Q3 Comparable Sales Change

Old Navy

15%

17%

Gap

(14%)

(5%)

Banana Republic

(34%)

(30%)

Athleta

35%

37%

Data source: Gap Q3 2020 earnings release. Table by author.

Gross margin increased to 40.6% in the third quarter from 39% a year earlier. Lower occupancy costs from closing underperforming Gap and Banana Republic stores -- as well as a handful of city-center stores with expensive rents -- drove this strong performance, more than offsetting the headwind from higher shipping costs.

Nevertheless, operating income fell 21% to $175 million. A big increase in marketing spending and pandemic-related costs drove this decline. Higher interest expense caused an even bigger drop in earnings per share, which plunged to $0.25 from $0.37 a year earlier. This fell short of the average analyst EPS estimate of $0.32.

Management expects more of the same

Gap didn't provide guidance for the fourth quarter, given the uncertainty of the current environment. However, it did lay out some broad expectations -- and they aren't very different from last quarter's.

Management expects total sales to be flat or up slightly on a year-over-year basis in Q4. Higher shipping costs will fully offset the benefit from store closures, keeping gross margin roughly flat. Finally, pandemic-related safety costs and increased marketing investments will continue to weigh on Gap's margins, boosting operating expenses to between 33% and 34% of sales (compared to just 30.3% of sales in the year-ago period, excluding special items). This informal guidance implies that earnings could fall by 50% or more in Q4, despite Gap's potential return to sales growth.

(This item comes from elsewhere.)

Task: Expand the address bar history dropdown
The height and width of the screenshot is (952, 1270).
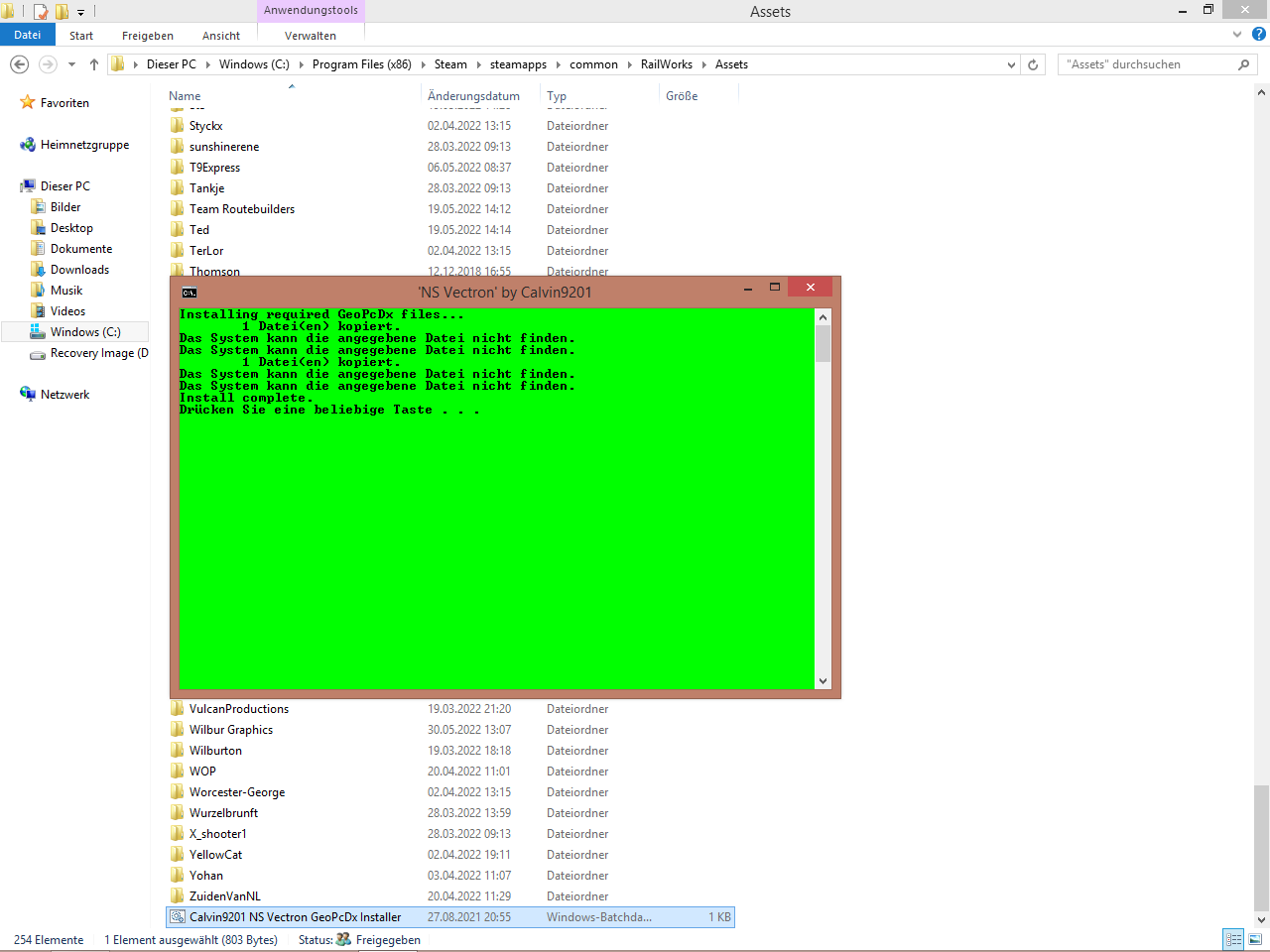Action: click(x=1011, y=64)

The exterior of Old Navy's San Francisco flagship store.

Image source: Gap Inc.

Can Gap rebuild its profitability?

Gap certainly has a lot of potential thanks to the strength of Old Navy and Athleta. Those two brands generated approximately $8 billion and $1 billion of sales last year, respectively. At Gap's investor day last month, management set a goal of growing Old Navy's annual sales to $10 billion and Athleta's annual sales to $2 billion by fiscal 2023. If these brands hit their growth targets, they'll account for about 70% of Gap's sales by 2023, up from 55% last year.

Historically, these brands have been very profitable. Whether they can be equally profitable in the future depends on whether the company's current marketing investments allow Old Navy to gain new customers who can subsequently be retained more cheaply. Conversely, if marketing costs stay permanently elevated, the combination of higher operating expenses and higher shipping costs will make it hard for Gap to expand its operating margin to 10% or more by fiscal 2023 as it intends.

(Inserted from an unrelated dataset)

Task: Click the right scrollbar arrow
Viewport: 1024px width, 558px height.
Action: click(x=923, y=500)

On the flip side, the declining Gap and Banana Republic brands will remain a thorn in Gap's side. Store closures may provide some margin relief in the near term, but they don't represent a permanent fix. The Gap brand has failed to resonate with customers for years. Meanwhile, Banana Republic is fighting an uphill battle to pivot toward casual styles, as demand for workwear may never fully recover.

If Gap achieves its 2023 sales and margin targets, its net income could surge to well over $1 billion. That would make Gap stock a bargain based on its current market cap of $8 billion (down from $10 billion earlier this week). At the moment, it's far from certain that management can turn around Gap and Banana Republic, or that Old Navy will return to its pre-2019 margin profile. Gap stock needed a breather after its wild 2020 rally, and that's what it's getting.